‘Career criminal’ gets 10 years

EVERETT — Boastful burglar Byron “Bam” Bowman is headed back to the big house after confessing to nearly 50 break-ins at businesses in Snohomish County and beyond.

Bowman has added another 16 felony convictions to his rap sheet — a criminal history that already included 15 felonies and 20 misdemeanors. The Everett man on Thursday was sentenced to a decade in prison for his latest string of crimes.

Court records show that Bowman, 45, has made a career out of breaking into other people’s homes and businesses. He also remains a suspect in a July 1985 killing of a young Lake Roesiger woman, authorities said.

“He is the classic example of a career criminal,” Lake Stevens detective Jeff Lambier said. “This is how he lives. I hope after this stretch of time in prison he lives the rest of his life as a law-abiding citizen. Unfortunately, I think this is all he knows how to do.”

Bowman and two other men, including his son, Tyler “Bam Bam” Bowman, are accused of busting through drywall at stores and restaurants from October 2008 through May. Once inside, the masked men slid along on their bellies to avoid tripping security alarms, Snohomish County deputy prosecutor Mara Rozzano wrote in court papers.

The men would make a beeline for safes and cut them open on scene or pry them up and drag them out. Many of the break-ins were caught on video but the men weren’t identified until a woman gave detectives the lead they needed.

The woman told police she overheard her friend, Byron Bowman, bragging about the break-ins. She told police the men joked that they were employed as burglars.

That ended in May when a police task force raided a home where the men were staying.

“This was a group effort,” including a lot of hard work from Snohomish County sheriff’s detective Dennis Montgomery, Lambier said.

Investigators used cell phone records and forensic evidence, including shoe prints to place the older Bowman and James Densmore at some of the break-ins, Rozzano wrote.

Bowman in July agreed to ride around with detectives to point out the numerous locations he had hit. He refused to give up any information about his accomplices. He would only admit that he didn’t work alone. Bowman pointed our 49 burglary locations, including fast food restaurants, nail salons, taverns, theaters and senior citizen centers.

Bowman burglarized many small businesses, sometimes taking thousands of dollars, often hitting more than one place in a single night.
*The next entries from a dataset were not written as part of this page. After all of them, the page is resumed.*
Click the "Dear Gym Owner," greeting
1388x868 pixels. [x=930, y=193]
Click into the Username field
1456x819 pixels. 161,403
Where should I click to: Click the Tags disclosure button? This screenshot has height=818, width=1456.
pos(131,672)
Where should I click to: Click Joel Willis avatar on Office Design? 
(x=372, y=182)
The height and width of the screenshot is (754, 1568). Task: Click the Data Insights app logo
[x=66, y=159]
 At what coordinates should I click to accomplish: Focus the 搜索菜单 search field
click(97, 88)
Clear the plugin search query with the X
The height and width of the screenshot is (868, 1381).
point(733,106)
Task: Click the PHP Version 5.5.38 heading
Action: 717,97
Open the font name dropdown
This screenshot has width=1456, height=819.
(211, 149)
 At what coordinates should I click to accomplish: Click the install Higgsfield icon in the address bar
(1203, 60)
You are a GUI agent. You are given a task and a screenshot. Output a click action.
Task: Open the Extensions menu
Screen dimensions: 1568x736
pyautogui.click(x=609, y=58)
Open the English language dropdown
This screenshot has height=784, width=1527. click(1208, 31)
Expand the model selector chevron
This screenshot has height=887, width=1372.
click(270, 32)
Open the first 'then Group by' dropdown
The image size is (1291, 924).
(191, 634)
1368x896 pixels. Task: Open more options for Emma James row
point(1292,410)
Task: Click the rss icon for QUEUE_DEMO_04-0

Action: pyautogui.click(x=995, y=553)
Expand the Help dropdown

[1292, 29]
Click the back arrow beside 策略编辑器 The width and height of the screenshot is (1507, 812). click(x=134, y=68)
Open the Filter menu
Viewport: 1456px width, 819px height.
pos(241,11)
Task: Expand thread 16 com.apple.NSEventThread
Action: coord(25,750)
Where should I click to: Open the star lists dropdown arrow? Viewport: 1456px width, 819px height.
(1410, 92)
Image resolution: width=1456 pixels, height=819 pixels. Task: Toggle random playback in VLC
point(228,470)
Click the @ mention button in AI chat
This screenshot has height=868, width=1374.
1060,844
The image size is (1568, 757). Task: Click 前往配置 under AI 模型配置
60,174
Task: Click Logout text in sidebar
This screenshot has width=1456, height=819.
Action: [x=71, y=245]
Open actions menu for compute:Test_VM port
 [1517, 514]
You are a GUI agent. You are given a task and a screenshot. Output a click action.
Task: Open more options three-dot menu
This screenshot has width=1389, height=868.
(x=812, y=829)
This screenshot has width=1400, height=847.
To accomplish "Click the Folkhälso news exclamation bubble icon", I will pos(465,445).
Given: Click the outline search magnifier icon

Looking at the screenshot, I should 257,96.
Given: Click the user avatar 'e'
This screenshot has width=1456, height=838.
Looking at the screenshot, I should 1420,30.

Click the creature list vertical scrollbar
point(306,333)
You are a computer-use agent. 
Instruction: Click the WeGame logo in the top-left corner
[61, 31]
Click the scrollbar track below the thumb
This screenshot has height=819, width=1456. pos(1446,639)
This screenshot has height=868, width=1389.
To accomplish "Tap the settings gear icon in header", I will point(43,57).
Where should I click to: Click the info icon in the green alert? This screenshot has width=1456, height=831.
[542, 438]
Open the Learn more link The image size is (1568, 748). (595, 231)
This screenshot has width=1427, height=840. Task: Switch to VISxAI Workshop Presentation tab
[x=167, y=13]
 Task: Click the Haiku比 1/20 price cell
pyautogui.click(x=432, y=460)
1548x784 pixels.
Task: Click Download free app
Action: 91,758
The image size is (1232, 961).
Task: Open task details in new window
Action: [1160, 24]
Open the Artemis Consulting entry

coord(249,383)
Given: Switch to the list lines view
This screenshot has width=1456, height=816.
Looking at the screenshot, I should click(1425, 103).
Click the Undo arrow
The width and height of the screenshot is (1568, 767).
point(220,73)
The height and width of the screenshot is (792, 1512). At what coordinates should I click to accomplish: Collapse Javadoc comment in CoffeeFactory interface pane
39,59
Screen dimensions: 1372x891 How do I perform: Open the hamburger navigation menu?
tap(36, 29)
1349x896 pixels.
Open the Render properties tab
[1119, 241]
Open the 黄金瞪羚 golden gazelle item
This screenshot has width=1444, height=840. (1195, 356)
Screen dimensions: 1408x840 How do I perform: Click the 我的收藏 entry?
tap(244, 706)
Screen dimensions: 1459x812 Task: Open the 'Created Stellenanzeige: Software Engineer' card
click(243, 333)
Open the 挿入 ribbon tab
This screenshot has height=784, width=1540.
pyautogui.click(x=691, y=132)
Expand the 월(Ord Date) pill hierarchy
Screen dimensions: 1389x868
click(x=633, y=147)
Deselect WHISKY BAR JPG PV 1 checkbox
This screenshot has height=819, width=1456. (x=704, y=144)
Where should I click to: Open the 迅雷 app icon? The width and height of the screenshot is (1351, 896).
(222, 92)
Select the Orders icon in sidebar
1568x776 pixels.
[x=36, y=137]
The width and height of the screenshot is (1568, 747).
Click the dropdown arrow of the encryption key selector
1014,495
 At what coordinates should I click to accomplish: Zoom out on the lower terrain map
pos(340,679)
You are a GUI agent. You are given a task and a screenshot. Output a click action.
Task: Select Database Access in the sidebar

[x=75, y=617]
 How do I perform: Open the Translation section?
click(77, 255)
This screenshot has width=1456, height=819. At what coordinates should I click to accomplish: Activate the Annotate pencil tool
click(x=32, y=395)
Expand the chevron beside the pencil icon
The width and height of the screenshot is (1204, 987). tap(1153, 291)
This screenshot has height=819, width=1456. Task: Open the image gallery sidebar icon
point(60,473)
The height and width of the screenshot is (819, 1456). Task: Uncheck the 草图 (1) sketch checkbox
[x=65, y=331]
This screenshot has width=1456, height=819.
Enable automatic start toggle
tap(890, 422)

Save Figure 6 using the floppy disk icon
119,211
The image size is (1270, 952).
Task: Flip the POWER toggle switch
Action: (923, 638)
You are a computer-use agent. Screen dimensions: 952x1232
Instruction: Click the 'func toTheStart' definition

That kind of theft has a significant impact on small business owners, Rozzano said.

“These people put their heart and soul into these businesses, and someone comes along and steals from them,” Lambier said. “Even though he got the maximum, it still feels like he got away with a lot.”

Under the standard sentencing range Bowman faced just over five years in prison. Superior Court Judge Larry McKeeman ruled there were legal grounds to go beyond the guidelines. He gave Bowman the maximum sentence allowed by law based on the number of burglaries and Bowman’s extensive criminal history.

His most recent felony conviction was in 2006 for methamphetamine possession.

In 1991 Bowman was named in court papers as both a witness and suspect in the shooting death of Tira Snyder, 19. Detectives speculated that the young mother interrupted a break-in at her home and was shot to death by the burglar.

Police have never made an arrest in the slaying. “No one has been ruled out in that case,” sheriff’s detective Jim Scharf said Thursday.

Tyler Bowman, 22, and Densmore, 50, remain charged with one count of first-degree theft and second-degree burglary. They are scheduled to go to trial later this year.